» Your objective
Transcribe exactly, and only, the lines from the one containing "376x243 pixels." through the last line of the data.

Given records below:

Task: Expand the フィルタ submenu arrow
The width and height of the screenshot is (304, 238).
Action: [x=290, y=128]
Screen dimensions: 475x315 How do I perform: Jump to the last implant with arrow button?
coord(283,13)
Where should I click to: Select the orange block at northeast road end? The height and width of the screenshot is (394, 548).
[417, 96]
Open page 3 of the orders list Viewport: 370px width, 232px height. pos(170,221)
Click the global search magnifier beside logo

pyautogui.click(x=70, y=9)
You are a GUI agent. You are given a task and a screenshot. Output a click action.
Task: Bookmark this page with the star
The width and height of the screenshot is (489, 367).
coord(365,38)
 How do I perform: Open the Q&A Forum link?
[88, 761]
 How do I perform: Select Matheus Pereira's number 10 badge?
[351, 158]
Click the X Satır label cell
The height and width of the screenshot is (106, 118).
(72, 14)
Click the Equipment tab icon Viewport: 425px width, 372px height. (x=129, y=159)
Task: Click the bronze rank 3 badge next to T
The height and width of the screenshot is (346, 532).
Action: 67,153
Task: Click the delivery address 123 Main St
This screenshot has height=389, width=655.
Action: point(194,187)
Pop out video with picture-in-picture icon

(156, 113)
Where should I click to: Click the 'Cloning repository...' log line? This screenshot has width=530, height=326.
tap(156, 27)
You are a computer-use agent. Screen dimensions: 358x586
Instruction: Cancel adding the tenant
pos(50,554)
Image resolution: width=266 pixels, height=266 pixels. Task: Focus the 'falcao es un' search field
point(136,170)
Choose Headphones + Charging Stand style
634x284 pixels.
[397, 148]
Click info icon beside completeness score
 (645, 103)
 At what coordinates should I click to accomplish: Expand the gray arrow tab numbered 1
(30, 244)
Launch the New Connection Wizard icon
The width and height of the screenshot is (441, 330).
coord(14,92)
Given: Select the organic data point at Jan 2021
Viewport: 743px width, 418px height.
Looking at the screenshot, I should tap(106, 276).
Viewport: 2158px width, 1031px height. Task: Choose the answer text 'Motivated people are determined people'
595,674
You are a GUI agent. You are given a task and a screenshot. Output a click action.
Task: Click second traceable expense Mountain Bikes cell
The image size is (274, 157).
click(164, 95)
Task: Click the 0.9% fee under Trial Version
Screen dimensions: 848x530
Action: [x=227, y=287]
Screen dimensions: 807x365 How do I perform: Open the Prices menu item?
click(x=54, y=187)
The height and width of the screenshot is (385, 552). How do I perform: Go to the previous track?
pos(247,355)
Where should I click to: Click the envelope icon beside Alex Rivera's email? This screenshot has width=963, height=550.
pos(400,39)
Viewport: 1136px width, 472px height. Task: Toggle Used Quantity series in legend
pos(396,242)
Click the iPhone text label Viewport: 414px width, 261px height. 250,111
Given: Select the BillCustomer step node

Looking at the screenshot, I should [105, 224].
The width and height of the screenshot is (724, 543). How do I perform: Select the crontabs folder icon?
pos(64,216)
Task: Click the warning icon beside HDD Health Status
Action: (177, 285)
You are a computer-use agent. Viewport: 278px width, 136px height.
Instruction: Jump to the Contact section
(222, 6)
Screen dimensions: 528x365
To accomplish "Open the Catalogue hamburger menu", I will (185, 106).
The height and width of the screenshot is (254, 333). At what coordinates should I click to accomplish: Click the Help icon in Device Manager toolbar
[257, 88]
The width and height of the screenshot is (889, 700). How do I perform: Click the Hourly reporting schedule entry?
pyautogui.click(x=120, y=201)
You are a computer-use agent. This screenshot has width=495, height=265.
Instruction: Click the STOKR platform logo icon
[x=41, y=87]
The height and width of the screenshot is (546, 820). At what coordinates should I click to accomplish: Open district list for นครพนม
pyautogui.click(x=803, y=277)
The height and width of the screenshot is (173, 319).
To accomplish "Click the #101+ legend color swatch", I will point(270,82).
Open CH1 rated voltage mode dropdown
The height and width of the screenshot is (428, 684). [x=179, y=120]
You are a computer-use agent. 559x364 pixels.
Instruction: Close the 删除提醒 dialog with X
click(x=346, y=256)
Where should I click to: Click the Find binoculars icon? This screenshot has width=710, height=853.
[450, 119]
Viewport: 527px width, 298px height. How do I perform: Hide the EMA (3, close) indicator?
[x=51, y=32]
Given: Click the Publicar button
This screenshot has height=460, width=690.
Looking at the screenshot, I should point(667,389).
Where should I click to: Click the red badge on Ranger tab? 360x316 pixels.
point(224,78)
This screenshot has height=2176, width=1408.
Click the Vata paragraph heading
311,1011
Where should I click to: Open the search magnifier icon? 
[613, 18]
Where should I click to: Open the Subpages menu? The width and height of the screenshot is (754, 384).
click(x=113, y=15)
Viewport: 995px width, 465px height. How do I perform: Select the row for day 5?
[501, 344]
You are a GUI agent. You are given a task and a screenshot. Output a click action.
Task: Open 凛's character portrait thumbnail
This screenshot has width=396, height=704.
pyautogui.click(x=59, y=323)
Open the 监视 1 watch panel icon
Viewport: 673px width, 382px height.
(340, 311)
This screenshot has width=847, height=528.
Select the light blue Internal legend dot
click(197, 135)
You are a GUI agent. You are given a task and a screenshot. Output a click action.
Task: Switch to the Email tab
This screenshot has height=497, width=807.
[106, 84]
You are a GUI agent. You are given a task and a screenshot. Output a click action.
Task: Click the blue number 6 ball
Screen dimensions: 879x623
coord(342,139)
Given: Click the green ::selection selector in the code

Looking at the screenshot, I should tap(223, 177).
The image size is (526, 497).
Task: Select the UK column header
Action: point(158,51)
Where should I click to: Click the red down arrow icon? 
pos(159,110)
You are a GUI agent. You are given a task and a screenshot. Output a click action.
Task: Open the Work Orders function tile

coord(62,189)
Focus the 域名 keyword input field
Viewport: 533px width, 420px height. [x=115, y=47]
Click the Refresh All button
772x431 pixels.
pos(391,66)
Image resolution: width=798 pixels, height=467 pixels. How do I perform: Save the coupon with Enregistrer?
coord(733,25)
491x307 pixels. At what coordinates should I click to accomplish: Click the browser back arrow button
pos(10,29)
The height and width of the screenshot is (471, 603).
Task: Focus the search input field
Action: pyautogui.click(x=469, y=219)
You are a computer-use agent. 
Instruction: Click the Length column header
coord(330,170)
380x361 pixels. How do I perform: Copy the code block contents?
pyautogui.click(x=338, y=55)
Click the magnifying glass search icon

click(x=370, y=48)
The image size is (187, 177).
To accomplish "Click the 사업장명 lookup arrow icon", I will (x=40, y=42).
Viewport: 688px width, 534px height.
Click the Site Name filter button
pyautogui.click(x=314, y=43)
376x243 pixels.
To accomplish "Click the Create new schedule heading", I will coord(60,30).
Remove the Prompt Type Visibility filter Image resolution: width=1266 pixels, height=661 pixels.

End of Given records.

» Response box
376x243 pixels.
To accomplish "Click the Create new schedule heading", I will coord(60,30).
Remove the Prompt Type Visibility filter Image resolution: width=1266 pixels, height=661 pixels.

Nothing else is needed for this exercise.